- **THE PROBLEM**: Show each line of the entries below in which the word "accomplish" appears.

INPUT FOR THIS TASK Start Marker

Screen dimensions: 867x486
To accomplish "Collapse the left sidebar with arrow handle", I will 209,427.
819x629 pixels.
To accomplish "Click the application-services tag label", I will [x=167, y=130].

INPUT FOR THIS TASK End Marker
INPUT FOR THIS TASK Start Marker

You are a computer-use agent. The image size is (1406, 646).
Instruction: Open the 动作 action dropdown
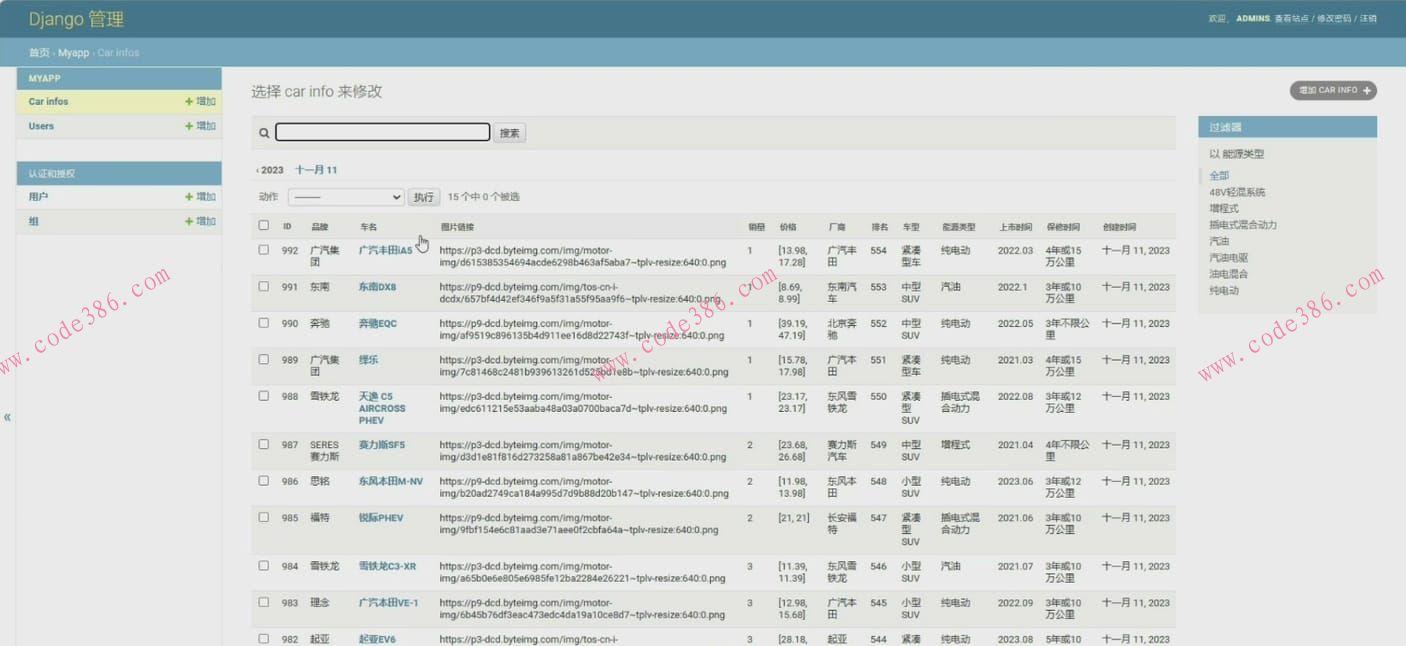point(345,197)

INPUT FOR THIS TASK End Marker
INPUT FOR THIS TASK Start Marker

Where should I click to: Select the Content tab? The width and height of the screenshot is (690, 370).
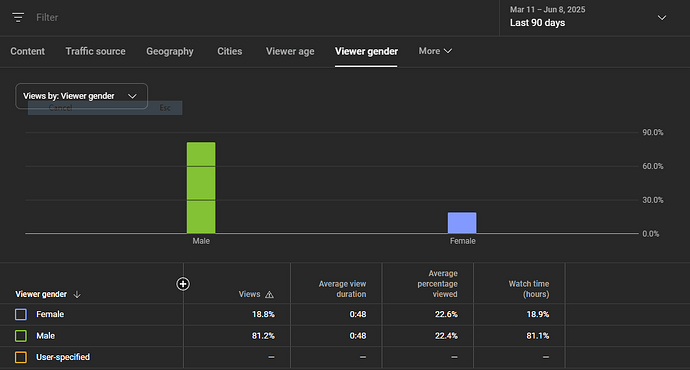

INPUT FOR THIS TASK End Marker

- **WRITTEN SOLUTION**:
To accomplish "Collapse the left sidebar with arrow handle", I will 209,427.
To accomplish "Click the application-services tag label", I will [x=167, y=130].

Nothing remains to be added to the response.